Please set down, exactly as written, the line containing "At what coordinates should I click to accomplish: Open" and every line after it through the end of the records.

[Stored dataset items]

▽

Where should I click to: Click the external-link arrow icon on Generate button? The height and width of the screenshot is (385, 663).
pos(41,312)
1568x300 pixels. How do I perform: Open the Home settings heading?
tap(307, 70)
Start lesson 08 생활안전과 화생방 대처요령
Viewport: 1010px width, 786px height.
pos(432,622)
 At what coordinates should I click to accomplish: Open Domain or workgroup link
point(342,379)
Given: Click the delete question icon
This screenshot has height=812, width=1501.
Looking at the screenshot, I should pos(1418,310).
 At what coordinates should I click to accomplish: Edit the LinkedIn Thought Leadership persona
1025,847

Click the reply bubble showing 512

△

▶ [OUTPUT FOR THIS TASK]:
 At what coordinates should I click to accomplish: Open Domain or workgroup link
point(342,379)
Given: Click the delete question icon
This screenshot has height=812, width=1501.
Looking at the screenshot, I should pos(1418,310).
 At what coordinates should I click to accomplish: Edit the LinkedIn Thought Leadership persona
1025,847

Click the reply bubble showing 512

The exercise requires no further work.